» Short problem:
Starting with the line with "Click the Close label in header" and going on through the last of the lines, write those lines out again, replacing "Screen dimensions" with "Display size" and keeping everything else the same. Leave the pictures out of your answer.

» Target position records:
=====

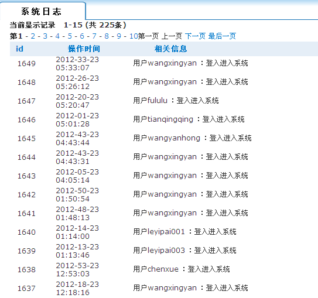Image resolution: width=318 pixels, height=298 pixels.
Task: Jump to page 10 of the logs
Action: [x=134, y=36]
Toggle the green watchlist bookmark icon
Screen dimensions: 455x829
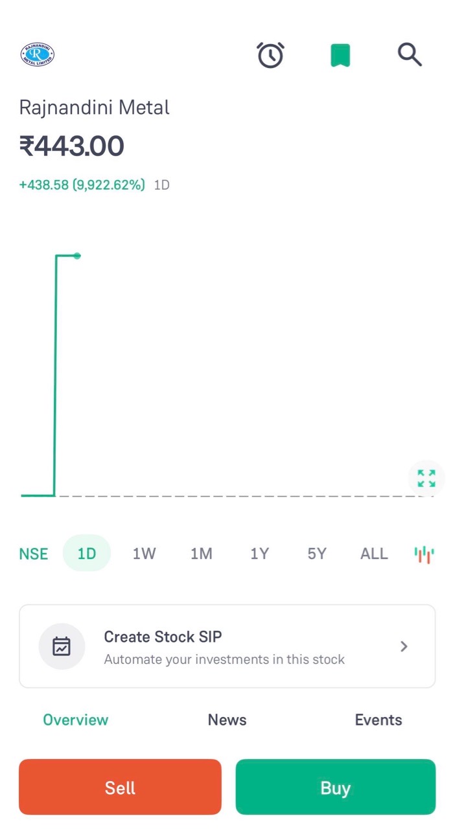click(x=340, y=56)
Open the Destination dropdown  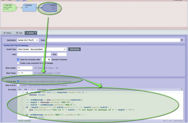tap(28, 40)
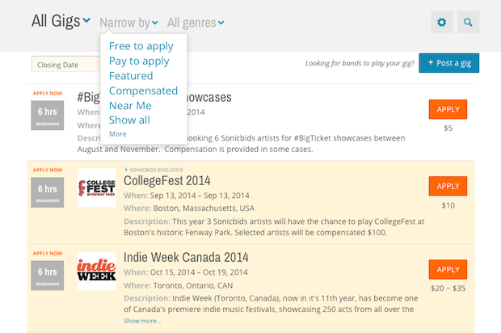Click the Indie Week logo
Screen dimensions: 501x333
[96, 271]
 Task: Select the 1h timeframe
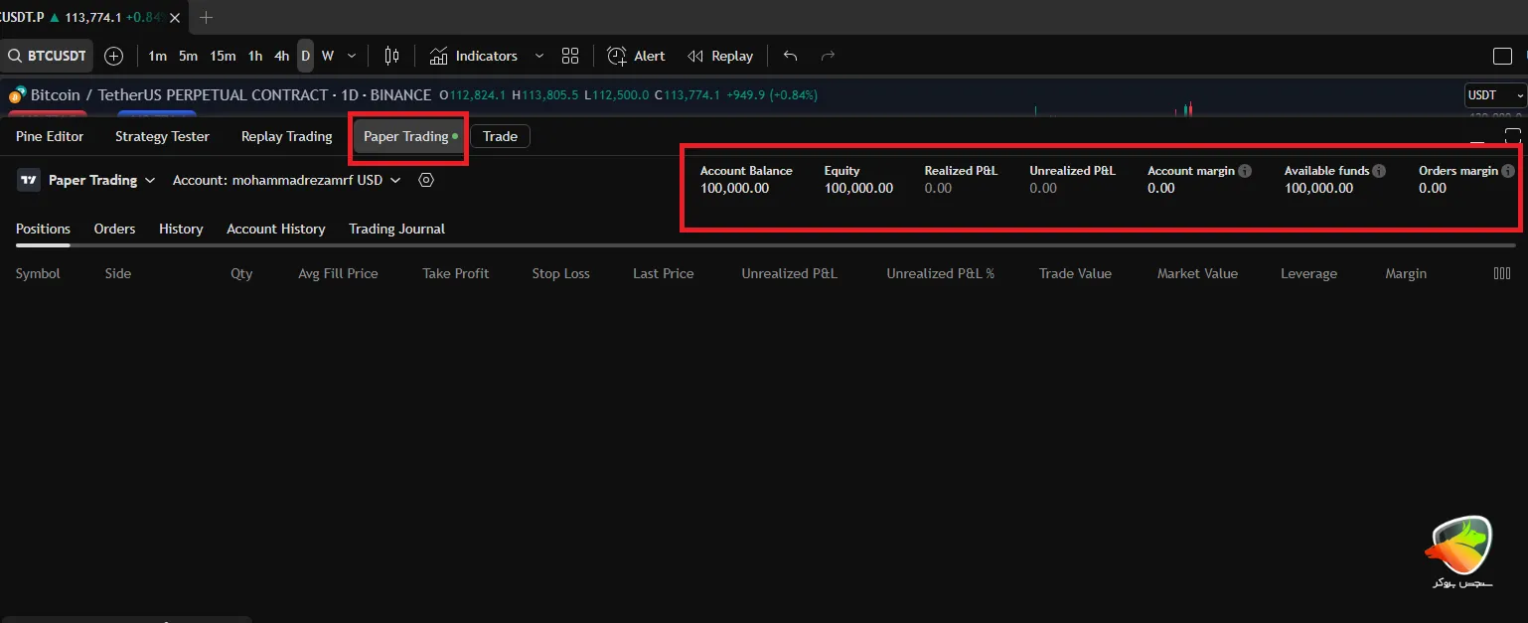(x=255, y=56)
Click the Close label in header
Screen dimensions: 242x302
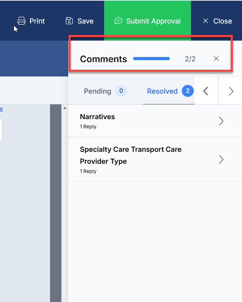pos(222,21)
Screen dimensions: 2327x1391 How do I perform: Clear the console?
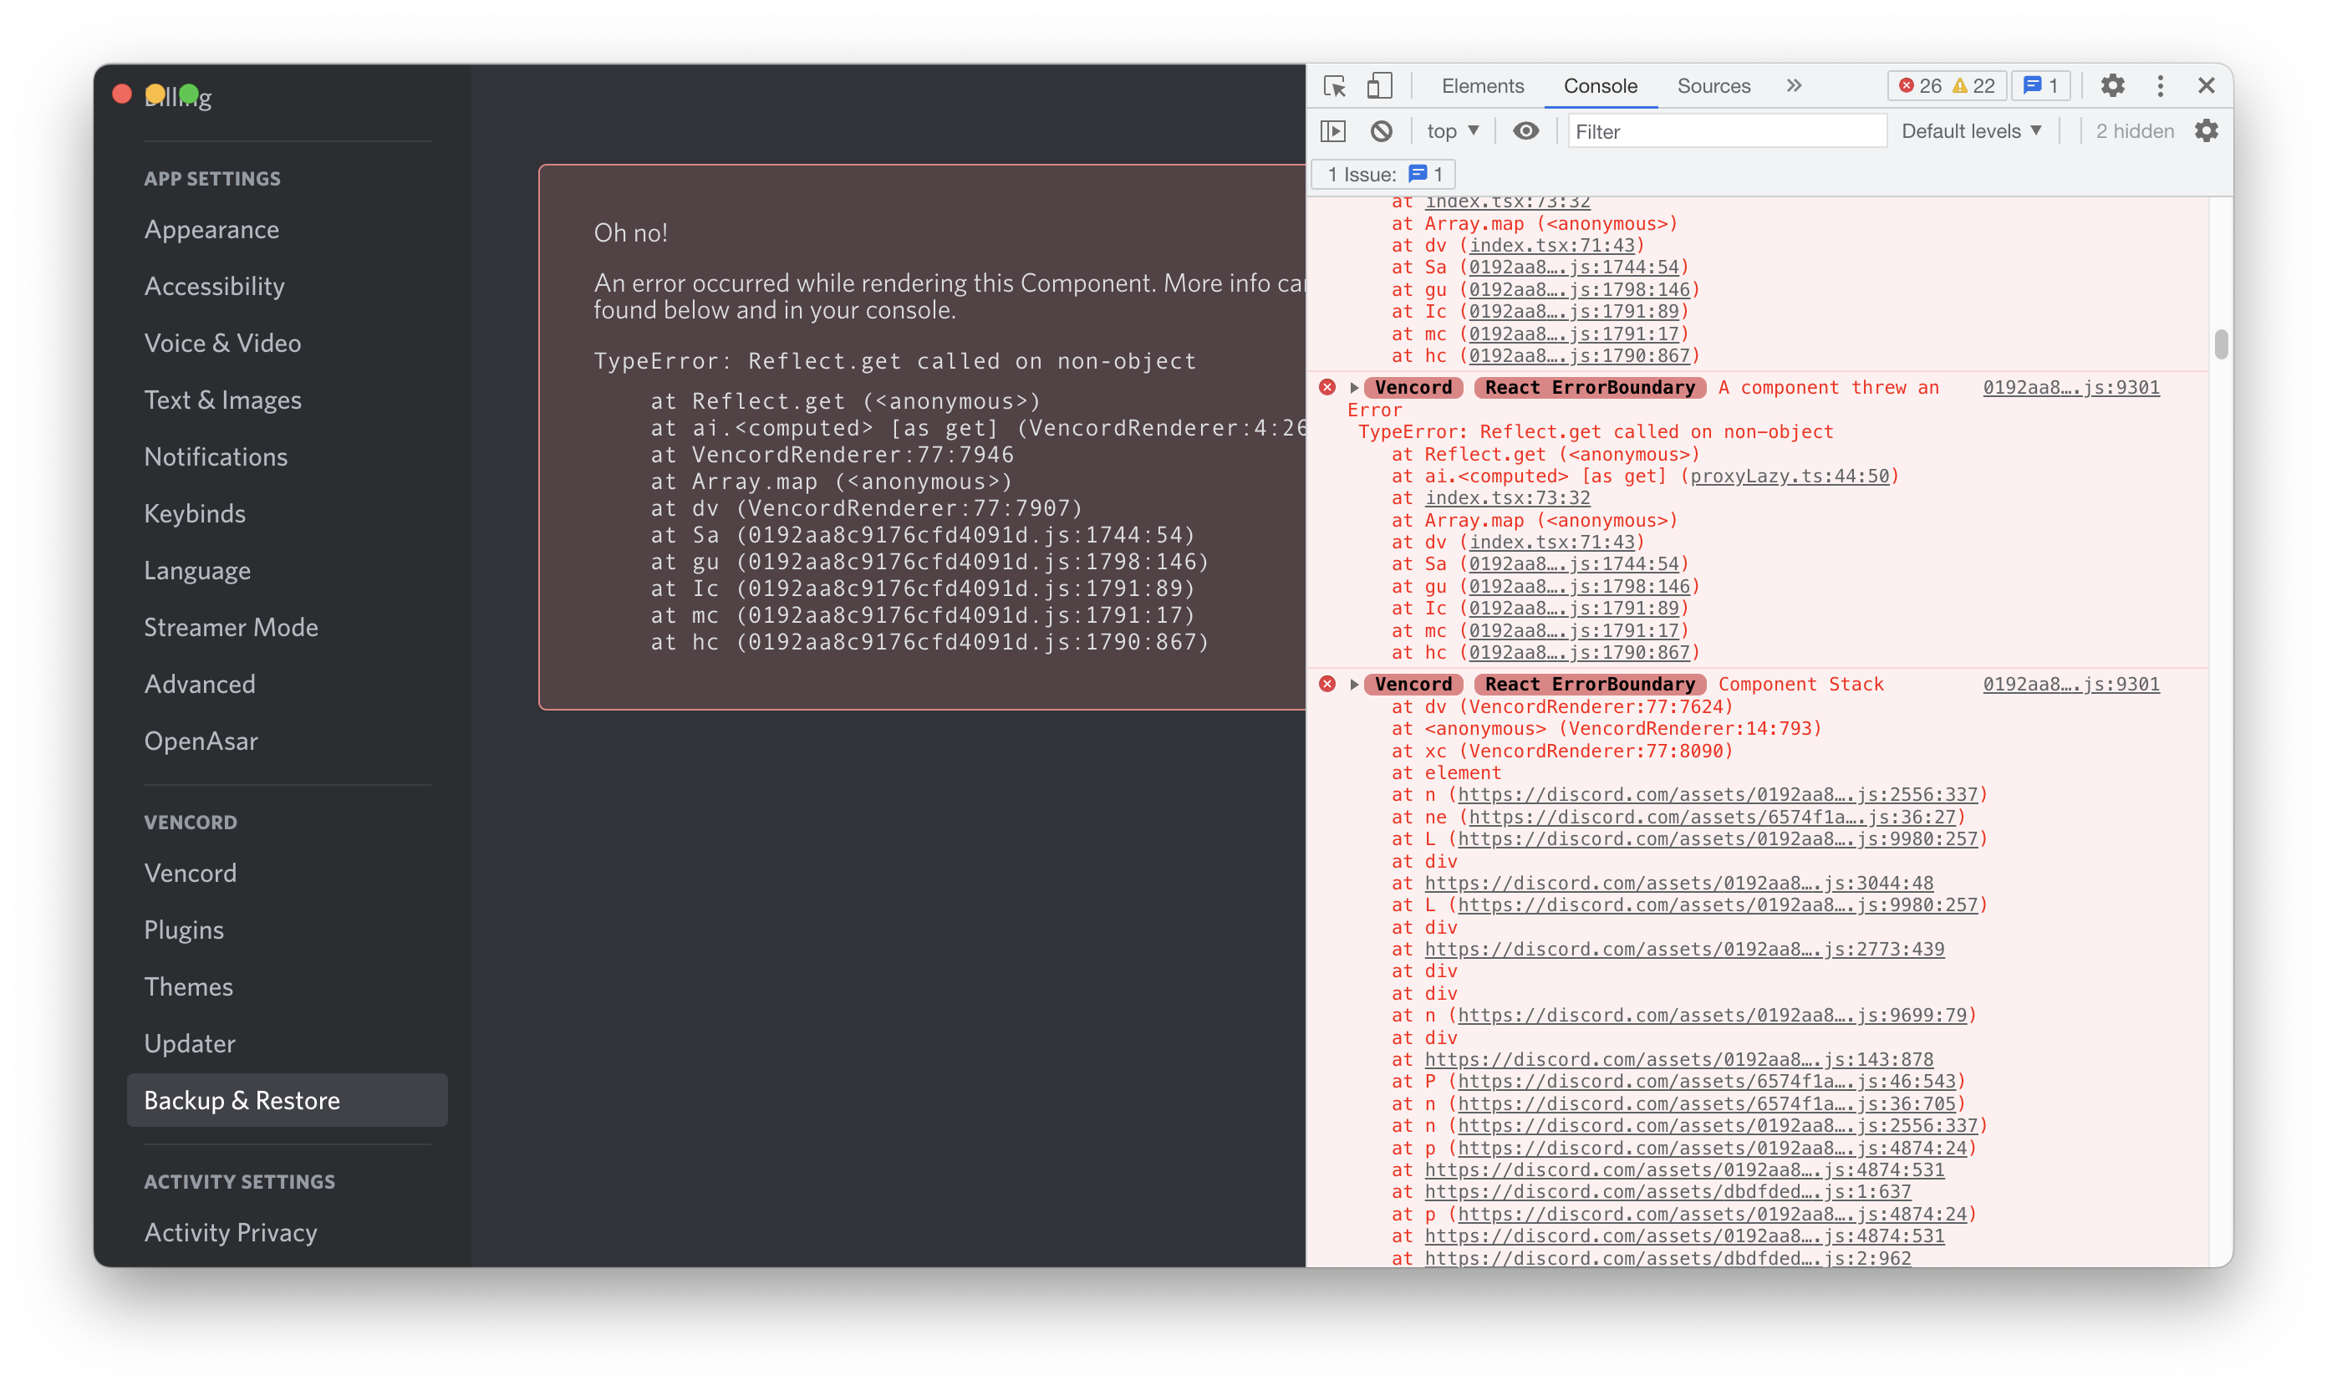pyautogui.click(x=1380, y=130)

=====

» Response for this exercise:
Click the Close label in header
Display size: 242x302
pos(222,21)
Display size: 2327x1391 How do I perform: Clear the console?
pyautogui.click(x=1380, y=130)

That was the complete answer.